I grew up in a small village in Tennessee about the size of Lima. We had two grocery stores, two auto part stores, a butcher, a jeweler, a hardware store, shoe repair shop, two barber shops, three hair salons, two flower shops, an appliance repair shop, two pharmacies, a Western Auto, etc. Life was an economic symbiosis. Everyone shopped with everyone else; there was no need to leave town; when farmers had a good year, everyone else did, too. On Saturdays streets were crowded with shoppers and visitors longing to get out of the house or off the farm. This was commerce and community. Now there’s little left as the downtown corridor crumbles into obscurity. Take a drive across America and you’ll see this is our not-so-new reality.

Many rural shoppers have no other choice but to give Wal-Mart a captive audience despite long lines, poor service, cheap foreign-made goods, and centralized store locations that make it difficult for many elderly and needy people to access.
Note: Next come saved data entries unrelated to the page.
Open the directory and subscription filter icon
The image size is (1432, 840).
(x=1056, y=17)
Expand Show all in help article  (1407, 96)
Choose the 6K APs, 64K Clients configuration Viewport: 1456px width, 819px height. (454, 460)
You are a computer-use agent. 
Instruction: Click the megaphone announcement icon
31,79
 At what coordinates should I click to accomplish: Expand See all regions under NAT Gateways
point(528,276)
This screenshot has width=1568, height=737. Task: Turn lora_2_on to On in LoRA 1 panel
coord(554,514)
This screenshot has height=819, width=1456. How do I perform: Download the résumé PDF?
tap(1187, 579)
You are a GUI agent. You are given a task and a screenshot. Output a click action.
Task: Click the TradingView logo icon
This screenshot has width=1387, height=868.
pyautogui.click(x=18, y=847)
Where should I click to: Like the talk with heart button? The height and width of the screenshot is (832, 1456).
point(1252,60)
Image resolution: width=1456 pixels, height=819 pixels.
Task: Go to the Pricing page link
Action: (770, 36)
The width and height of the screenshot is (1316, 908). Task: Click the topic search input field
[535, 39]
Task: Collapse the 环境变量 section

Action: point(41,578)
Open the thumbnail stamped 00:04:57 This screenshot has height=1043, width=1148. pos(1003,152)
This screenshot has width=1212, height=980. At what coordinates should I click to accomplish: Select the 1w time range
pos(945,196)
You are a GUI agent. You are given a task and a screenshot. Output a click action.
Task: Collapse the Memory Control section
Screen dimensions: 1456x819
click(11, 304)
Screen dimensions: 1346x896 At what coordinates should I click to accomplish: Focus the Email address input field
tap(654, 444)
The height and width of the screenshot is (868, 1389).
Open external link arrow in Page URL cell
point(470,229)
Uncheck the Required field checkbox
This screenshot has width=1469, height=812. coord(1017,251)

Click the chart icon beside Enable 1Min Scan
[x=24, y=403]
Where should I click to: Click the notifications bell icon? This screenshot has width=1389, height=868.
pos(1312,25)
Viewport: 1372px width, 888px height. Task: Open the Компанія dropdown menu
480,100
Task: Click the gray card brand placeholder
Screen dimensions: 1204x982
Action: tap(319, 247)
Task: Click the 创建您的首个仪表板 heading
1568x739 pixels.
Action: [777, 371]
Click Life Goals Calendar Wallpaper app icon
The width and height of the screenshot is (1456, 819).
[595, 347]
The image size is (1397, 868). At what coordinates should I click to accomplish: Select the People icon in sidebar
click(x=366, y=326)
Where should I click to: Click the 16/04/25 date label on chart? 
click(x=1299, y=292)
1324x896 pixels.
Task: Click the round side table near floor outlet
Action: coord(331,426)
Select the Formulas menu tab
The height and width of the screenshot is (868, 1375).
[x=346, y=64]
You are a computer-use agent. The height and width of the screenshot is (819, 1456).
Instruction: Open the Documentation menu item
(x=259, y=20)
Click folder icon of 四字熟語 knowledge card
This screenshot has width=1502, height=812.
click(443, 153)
Recognizing the need to revitalize communities and urban neighborhoods harmed by Wal-Mart and similar stores, planners and academics have studied the problem and offered means to compete. Methods include offering higher quality merchandise, targeted customer service, unusual product lines, and a unique shopping experience, for example, attractive historic neighborhoods or stark industrial districts turned urbane.

Sound familiar? This is a perfect description of the South Wedge. As a southern transplant and current Brighton resident, I’ve seen many areas across the country wax and wane and it always appeared to me the Wedge was a sure thing. It took a decade or two but the Wedge has become an exciting destination with an array of unexpected shopping and eating experiences. Next time you consider driving to the ‘burbs for a gift or meal or anything, really, think about the cost of gas; better still, think about shopping or eating with your neighbors. The holidays are coming and vendors in the Wedge will be glad to see you.

In the meantime, I don’t fret about Wal-Mart. Last week I heard they were worried about their biggest competitor, Amazon. Maybe it’s true that what goes around comes around.